Dazu kommt noch ein weiterer unpfändbarer Grundbetrag von 1.200 Schilling (bisher 1.100) monatlich für jede Person, die vom Schuldner gesetzlichen Unterhalt bezieht. Wenn das Monatseinkommen des Verpflichteten diese unpfändbaren Beträge übersteigt, verbleiben ihm überdies vom Mehrbetrag weitere 30 Prozent (zuzüglich zehn Prozent für jeden Unterhaltsberechtigten). Mehr als fünf Unterhaltsberechtigte werden allerdings nicht berücksichtigt, sodaß den Gläubigem auch bei kinderreichen Schuldnern mindestens 20 Prozent des Mehrbetrages zustehen.

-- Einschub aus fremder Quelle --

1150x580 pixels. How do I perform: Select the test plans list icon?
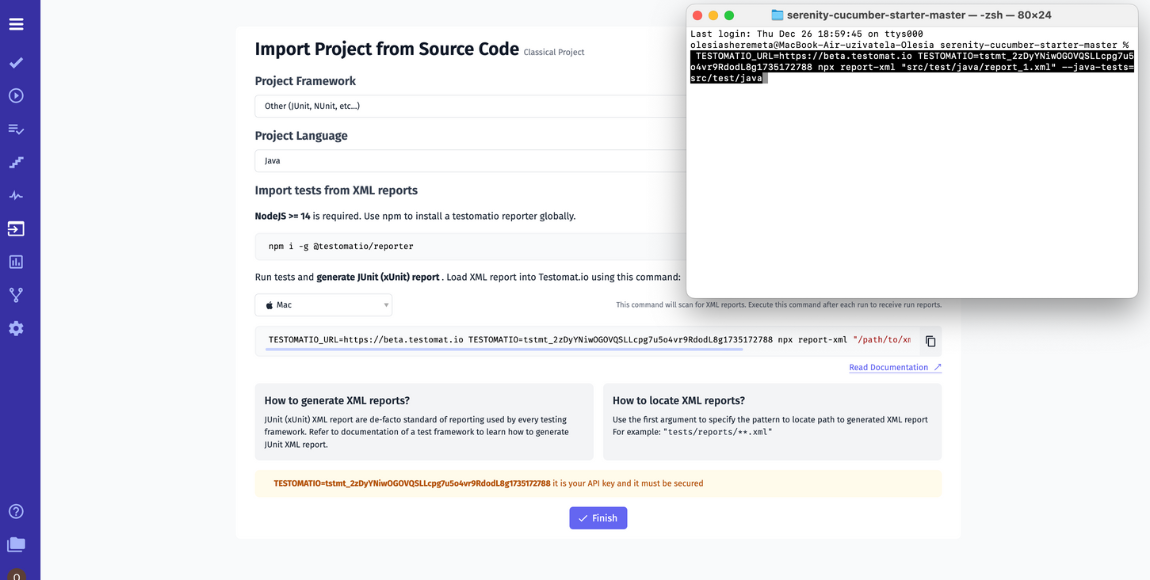15,128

Einem Schuldner mit einem monatlichen Nettoeinkommen von 15.000 Schilling, der seiner Ehegattin und zwei Kindern gesetzlichen Unterhalt gewährt, steht in Hinkunft der Grundbetrag von 6.500 Schilling für sich zuzüglich.3.600 Schilling für seine Unterhaltsberechtigten zu. Darüber hinaus kann er vom Differenzbetrag weitere 60 Prozent vor dem „Kuckuck" retten. In Summe ergibt dies immerhin einen unpfändbaren Betrag von 13.060 Schilling (bisher 11.812). Für den betreibenden Gläubiger verbleiben somit in unserem Fall nach der neuen Rechtslage 1.960 Schilling monatlich. Wäre der Schuldner alleinstehend, müßte er bei einem Monatssalär von 15.000 Schilling an seine Gläubiger 5.950 Schilling (bisher 7.190) „abliefern".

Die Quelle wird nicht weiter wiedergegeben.